Slide View : Parallel Computer Architecture and Programming : 15-418/618 Spring 2017

khans

The program itself is run serially. Different instances of the code are run in parallel, but the program with all its loop iterations is serial.

bochet

One question, if I change the outer loop to foreach, is it parallelized by ISPC?

asd

@bochet: Yes, indeed it should be parallelized by ISPC.

kayvonf

@bochet, asd: I almost entirely agree with your conclusion here, but things are a little subtle. Consider this ISPC program. Can you describe to me what it does, and where the parallelism is?

export void foo(uniform int N, uniform float in[], uniform float out[]) {

   float x = in[programIndex];

   foreach (int i = 0 ... N) {
       x += in[i];
   }

   out[programIndex] = x;
}

amg

So here multiple program instances will execute foo in parallel. We have some non-determinism, as it is up to the ispc compiler to determine programCount, but I think we will end up with the sum of all of the values in in placed in out at indexes 0 to programCount.

asd

As per the ISPC documentation, and I quote- 'in each loop iteration, the running program instances effectively collude amongst themselves using programIndex to determine which elements to work on in a way that ensures that all of the data elements will be processed.'

So, as @amg said, multiple instances of foo will be executed in parallel such that we will have the total sum of all elements of 'in' in 'out'.

Hope this is right?

kayvonf

@amg, @asd: Close. It's true that out[i] will be written to for all values of i between 0 and programCount. Let's just say programCount is eight for now.

What values are in the eight elements of out that are written to? You seem to suggest that its the sum of all elements in in[]. Are you sure? Is the answer even defined by ISPC?

sampathchanda

It is definitely not the sum of all elements in 'in[]'. It could just be sum of two floats, one from initialization and other from inside the for loop. The float from the for loop will be from the iteration whose program instance was the last to be executed. That is, the answer is un-deterministic.

However, I have a question here which kind of confused me. foreach loop is used to spawn the independent iterations automatically onto different program instances. What happens when there is not foreach loop? Will the programIndex be constant or still be varying ?

For example, what would be the output of the following ISPC function when called:

export void sample_func() {
print ("programIndex = %\n", programIndex);
}

kayvonf

@sampathchanda. Write the code, run it, and tell us!

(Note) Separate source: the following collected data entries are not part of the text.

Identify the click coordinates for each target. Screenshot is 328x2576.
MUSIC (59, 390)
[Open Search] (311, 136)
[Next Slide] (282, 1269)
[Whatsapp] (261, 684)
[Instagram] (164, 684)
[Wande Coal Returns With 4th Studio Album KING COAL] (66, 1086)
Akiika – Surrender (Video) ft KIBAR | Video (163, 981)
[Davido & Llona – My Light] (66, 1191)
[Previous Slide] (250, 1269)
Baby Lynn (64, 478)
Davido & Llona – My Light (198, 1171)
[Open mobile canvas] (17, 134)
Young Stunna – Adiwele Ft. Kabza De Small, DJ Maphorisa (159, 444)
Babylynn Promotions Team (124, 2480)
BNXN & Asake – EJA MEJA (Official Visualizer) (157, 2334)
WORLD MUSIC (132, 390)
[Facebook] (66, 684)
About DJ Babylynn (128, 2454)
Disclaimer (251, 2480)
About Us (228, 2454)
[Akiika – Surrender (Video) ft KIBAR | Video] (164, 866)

Also, your confusion stems from this statement, "foreach loop is used to spawn the independent iterations automatically onto different program instances". Take a look at @asd's comment above that quotes the precise semantics of foreach. Note there's no statement there about foreach spawning anything at all. The instances exist from the start of the ISPC function call until the termination of the functional call. foreach does not create instances.

sampathchanda

Thanks. I totally overlooked the fact that the program instances are SIMD units, which are execute the same instruction on Multiple data, with nothing to do with spawning. I expect the program to be printing programIndex values in an un-deterministic order.

lfragago

So, one can view this as just one instance of execution of a gang. Each instance is run serially, and the fact that we have multiple instances running (gang) after spawning is what makes the implementation parallel.

asd

@kayvonf: Will this code attempt to spawn instances wherein each instance will add the sum of the array to the element at the index location equal to the program Index? But the problem here would be that we would get an indeterministic result since each instance will attempt to write to the shared variable x?

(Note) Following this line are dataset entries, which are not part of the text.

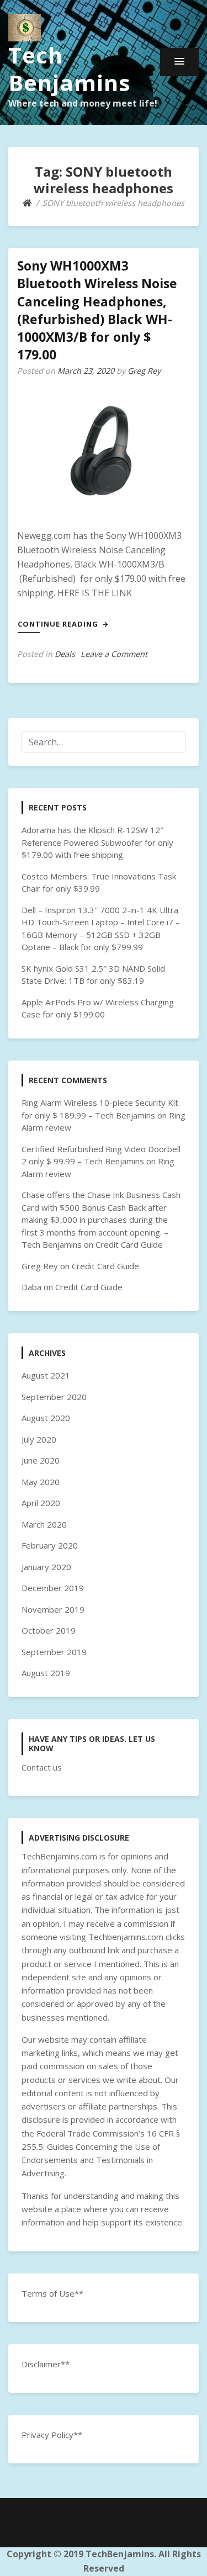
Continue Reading (59, 624)
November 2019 (53, 1609)
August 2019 (46, 1672)
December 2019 (53, 1587)
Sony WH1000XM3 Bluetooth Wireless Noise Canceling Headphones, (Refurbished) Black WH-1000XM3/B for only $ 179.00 (97, 310)
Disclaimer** (46, 2364)
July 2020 (39, 1439)
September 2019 (54, 1651)
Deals (65, 654)
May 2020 (41, 1481)
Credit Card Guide (129, 1244)
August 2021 (46, 1375)
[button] (179, 62)
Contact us (42, 1767)
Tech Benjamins (69, 69)
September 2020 (54, 1396)
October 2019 (49, 1630)
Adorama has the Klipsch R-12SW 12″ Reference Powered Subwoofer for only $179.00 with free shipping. (97, 842)
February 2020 (50, 1545)
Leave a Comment (114, 654)
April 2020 (41, 1502)
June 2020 (41, 1460)
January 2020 (46, 1566)
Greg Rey (144, 370)
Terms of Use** (52, 2293)
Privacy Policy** (52, 2434)
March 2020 (44, 1524)
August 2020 (46, 1417)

Hence, even in the code given in the slide, if we change the outer loop to foreach, we will mostly not get the correct values due to the final answer going into the shared variable "value" across instances?

kayvonf

I want this to be absolutely clear. The code on this slide does not spawn program instances! The code on this slide does not spawn program instances! The code on this slide does not spawn program instances! ;-) This is the code executed serially by each instance. It is executed by all instances in a ISPC gang.

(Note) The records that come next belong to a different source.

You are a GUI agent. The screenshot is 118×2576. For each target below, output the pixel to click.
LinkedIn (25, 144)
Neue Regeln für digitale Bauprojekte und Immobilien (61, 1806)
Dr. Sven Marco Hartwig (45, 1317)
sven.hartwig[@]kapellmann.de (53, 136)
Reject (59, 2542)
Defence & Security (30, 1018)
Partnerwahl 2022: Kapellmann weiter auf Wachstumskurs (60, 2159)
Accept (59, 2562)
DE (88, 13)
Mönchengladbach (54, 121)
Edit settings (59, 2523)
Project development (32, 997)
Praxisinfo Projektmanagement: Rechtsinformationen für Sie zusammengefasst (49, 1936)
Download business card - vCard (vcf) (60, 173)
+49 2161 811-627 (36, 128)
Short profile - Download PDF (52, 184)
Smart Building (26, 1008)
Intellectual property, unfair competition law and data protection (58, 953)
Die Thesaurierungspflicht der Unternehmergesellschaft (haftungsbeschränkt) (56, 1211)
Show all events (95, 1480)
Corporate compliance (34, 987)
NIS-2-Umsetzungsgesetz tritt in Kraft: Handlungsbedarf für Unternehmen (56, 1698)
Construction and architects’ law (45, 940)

The gang of instances is created when the caller calls the sinx function. When all instances complete the body of this function, control returns to the caller.

anonymous

@kayvonf Let me try to explain the foo function.
1, when foo function is called, gang size (programCount) of instances is created;
2, float x = in[programIndex]; // x is given the initial value according to the instance ID (programIndex).
3, foreach (int i = 0 ... N) {
x += in[i]; // foreach is just a mapping between in data and the processing instance. let's say interleaved and gang size is 4.
}
4, out[programIndex] = x; // the calculating result in each instance is stored in out.

I do the experiment on GHC and verify my conjecture. N is set to be 20, and in is initialized to be 0 ... 19. I configure the ispc compiler to be "--target=sse2-i32x4", so the gang size is 4. And the final result in out is 40.00 (0+0+4+8+12+16), 46.00 (1+1+5+9+13+17), 52.00 (2+2+6+10+14+18), 58.00 (3+3+7+11+15+19), which verifies the mapping of "foreach" for sse2 in GHC is interleaved.

mak

What's the purpose of the "uniform" qualifier in inner most "for" loop? How does it help compiler in optimization?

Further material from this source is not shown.